» **Exercise directions**
Only the lines of the data holding the string "bubble" need to be returned.

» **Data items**

______

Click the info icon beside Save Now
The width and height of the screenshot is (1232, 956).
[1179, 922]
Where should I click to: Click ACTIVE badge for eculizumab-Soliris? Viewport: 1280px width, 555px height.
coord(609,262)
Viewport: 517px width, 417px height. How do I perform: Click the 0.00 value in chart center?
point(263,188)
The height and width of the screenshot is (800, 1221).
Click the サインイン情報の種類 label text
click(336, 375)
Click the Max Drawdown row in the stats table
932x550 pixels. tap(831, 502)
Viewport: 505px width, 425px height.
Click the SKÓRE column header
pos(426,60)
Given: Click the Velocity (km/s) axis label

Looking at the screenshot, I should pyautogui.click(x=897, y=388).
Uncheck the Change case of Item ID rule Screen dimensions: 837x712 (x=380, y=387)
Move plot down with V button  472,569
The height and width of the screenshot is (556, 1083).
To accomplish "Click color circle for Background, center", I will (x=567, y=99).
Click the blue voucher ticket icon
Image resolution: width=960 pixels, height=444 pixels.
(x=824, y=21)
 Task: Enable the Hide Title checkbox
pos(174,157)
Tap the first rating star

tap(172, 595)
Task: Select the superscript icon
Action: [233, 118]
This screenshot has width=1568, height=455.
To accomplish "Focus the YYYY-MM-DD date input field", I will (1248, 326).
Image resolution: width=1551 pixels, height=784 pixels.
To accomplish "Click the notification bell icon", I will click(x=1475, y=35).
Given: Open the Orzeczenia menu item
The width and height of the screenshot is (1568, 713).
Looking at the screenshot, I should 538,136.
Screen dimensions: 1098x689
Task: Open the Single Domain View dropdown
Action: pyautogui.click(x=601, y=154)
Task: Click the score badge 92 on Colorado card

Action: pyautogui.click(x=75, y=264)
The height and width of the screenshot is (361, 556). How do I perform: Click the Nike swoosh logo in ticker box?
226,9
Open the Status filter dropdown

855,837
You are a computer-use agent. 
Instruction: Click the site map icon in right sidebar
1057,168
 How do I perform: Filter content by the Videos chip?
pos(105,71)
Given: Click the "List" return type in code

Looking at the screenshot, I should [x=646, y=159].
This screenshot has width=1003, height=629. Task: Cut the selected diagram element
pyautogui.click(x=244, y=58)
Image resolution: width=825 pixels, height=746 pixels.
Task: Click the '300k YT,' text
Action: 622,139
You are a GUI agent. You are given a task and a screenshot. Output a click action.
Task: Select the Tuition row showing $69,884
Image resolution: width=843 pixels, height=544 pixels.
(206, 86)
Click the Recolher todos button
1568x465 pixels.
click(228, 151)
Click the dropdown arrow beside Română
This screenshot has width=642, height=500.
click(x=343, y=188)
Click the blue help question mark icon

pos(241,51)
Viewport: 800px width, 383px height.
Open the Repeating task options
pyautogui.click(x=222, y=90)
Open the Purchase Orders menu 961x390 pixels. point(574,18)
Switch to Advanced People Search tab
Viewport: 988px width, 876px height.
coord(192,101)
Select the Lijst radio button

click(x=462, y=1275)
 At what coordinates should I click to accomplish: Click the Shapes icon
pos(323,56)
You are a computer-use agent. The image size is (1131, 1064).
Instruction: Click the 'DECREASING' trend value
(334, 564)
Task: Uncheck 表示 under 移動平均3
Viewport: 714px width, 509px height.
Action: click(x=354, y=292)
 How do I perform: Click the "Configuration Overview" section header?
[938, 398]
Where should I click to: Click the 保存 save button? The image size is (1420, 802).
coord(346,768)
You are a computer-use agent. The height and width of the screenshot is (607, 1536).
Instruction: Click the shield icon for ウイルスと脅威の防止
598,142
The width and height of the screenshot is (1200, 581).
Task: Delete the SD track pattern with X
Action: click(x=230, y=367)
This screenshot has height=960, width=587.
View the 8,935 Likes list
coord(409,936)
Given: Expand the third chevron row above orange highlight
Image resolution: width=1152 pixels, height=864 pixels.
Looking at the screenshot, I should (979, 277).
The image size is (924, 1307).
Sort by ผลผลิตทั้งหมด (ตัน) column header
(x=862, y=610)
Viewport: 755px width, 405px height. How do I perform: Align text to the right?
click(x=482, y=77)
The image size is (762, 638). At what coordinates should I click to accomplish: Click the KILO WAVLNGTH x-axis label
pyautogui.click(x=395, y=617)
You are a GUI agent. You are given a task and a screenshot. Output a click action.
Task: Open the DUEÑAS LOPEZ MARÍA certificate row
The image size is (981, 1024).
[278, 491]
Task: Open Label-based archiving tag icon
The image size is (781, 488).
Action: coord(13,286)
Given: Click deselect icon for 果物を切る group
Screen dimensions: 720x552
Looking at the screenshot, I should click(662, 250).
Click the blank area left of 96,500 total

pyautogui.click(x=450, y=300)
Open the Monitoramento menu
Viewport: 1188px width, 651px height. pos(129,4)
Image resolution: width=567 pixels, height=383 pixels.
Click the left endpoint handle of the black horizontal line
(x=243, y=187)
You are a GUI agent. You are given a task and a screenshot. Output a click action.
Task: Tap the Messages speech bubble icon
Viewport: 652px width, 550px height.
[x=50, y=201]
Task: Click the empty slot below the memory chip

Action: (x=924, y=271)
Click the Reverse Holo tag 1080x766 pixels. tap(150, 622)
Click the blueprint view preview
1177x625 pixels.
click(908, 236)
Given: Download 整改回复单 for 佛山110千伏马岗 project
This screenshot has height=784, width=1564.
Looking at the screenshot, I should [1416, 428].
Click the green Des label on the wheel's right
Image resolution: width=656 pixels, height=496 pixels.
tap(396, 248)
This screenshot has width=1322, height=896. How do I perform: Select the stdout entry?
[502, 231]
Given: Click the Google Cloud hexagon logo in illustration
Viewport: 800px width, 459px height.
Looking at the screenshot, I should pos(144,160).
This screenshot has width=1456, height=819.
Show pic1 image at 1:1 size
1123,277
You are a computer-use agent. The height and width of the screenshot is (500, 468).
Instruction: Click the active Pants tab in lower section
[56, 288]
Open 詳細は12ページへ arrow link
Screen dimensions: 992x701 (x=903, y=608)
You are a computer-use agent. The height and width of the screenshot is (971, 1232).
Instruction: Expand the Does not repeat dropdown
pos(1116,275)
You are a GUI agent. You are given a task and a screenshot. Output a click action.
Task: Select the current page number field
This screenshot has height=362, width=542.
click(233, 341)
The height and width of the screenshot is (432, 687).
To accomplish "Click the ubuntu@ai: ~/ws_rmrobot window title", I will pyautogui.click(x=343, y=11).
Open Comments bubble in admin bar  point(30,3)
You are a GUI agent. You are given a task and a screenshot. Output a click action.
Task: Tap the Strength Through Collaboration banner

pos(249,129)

______

» **Response to the exercise**
Task: Tap the Messages speech bubble icon
Open Comments bubble in admin bar  point(30,3)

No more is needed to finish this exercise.